- _TASK TO COMPLETE_
Find every line below that contains the word "Bajra", and copy each of those lines.

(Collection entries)
☆ ☆ ☆

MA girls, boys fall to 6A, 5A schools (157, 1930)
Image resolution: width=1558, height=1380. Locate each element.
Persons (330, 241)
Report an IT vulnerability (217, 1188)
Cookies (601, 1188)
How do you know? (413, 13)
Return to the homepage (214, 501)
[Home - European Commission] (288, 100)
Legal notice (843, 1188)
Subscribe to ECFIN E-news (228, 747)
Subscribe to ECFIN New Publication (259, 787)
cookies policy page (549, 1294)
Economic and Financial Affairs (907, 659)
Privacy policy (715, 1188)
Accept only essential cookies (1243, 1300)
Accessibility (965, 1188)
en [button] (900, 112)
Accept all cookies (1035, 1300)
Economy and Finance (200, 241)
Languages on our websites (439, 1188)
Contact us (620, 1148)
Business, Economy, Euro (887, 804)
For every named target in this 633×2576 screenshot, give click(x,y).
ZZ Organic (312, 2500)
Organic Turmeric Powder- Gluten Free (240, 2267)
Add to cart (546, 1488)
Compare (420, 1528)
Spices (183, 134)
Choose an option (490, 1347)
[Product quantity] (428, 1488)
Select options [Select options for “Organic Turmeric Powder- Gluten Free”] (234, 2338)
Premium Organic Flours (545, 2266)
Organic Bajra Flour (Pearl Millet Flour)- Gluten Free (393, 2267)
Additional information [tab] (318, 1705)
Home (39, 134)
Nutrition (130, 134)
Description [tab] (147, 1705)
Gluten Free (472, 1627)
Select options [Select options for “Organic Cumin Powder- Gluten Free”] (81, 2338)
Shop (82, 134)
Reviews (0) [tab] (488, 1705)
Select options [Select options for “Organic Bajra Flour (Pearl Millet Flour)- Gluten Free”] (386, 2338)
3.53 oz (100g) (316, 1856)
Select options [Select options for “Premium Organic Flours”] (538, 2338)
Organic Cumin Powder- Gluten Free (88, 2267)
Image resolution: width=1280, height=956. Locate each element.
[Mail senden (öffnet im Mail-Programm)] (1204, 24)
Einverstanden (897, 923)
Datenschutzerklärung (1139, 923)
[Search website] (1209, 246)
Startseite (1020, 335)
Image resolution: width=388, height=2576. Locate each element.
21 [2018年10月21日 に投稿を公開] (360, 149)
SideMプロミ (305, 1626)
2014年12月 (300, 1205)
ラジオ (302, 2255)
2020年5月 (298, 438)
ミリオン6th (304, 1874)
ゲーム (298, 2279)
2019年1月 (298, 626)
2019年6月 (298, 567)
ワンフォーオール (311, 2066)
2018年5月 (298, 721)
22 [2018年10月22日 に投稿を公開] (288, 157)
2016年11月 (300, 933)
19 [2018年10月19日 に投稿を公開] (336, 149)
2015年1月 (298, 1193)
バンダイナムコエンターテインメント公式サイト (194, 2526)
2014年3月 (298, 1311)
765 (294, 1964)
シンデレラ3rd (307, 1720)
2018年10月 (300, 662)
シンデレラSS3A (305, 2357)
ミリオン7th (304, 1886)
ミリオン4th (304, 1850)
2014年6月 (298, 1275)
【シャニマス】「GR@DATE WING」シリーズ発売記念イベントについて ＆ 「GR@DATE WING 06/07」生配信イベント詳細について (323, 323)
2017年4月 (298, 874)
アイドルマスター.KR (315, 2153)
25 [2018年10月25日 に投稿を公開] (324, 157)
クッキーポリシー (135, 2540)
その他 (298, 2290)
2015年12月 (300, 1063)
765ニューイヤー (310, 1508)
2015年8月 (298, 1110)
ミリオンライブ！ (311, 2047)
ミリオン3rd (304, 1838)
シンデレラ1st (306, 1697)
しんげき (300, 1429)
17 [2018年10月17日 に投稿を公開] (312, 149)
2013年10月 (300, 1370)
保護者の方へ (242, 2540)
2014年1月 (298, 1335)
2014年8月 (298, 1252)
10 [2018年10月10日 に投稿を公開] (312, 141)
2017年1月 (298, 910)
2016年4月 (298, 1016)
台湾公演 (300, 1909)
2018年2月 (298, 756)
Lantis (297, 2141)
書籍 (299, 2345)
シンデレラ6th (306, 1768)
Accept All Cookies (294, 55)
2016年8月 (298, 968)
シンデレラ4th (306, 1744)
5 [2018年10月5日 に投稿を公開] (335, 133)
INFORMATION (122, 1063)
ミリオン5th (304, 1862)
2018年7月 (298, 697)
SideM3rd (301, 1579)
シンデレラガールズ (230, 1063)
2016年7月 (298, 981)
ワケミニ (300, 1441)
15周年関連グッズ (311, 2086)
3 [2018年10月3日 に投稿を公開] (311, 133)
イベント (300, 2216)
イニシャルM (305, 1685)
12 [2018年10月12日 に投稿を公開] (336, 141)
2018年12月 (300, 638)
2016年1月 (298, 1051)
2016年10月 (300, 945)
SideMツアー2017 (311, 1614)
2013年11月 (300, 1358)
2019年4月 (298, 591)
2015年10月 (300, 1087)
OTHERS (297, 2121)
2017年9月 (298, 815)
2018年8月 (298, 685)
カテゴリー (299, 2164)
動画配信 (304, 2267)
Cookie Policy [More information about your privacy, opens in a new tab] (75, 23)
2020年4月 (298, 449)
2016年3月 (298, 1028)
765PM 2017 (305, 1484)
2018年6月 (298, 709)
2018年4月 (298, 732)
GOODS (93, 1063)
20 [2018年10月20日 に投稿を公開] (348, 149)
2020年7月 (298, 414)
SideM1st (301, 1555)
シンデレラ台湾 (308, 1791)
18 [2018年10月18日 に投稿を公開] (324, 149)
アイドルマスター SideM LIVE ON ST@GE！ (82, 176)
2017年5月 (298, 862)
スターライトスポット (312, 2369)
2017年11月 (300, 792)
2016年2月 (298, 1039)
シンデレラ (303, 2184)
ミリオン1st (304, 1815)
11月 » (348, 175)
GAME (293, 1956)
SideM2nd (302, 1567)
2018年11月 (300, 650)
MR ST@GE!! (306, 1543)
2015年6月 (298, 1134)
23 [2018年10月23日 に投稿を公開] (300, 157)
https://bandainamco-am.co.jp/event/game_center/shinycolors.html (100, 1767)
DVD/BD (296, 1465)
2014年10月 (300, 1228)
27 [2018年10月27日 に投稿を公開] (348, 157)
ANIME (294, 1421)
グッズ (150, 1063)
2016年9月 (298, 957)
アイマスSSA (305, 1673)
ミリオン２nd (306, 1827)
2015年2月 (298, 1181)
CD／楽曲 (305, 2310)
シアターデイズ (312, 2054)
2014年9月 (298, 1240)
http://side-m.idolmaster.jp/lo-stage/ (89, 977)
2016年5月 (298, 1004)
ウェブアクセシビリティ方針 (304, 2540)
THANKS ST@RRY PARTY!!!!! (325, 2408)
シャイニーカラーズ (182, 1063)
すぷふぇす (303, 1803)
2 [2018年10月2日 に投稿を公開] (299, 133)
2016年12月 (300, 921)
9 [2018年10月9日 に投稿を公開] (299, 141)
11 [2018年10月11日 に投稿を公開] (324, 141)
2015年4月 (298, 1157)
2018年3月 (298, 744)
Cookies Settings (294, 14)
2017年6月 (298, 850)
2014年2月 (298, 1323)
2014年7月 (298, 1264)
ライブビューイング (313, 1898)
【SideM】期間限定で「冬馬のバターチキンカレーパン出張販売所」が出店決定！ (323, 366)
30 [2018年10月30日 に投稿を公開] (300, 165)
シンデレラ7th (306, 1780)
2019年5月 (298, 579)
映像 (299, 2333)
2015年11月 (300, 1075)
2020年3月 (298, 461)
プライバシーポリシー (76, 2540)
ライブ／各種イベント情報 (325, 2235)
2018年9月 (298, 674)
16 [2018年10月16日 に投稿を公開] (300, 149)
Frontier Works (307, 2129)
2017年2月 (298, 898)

☆ ☆ ☆

- _FINAL RESULT_
Organic Bajra Flour (Pearl Millet Flour)- Gluten Free (393, 2267)
Select options [Select options for “Organic Bajra Flour (Pearl Millet Flour)- Gluten Free”] (386, 2338)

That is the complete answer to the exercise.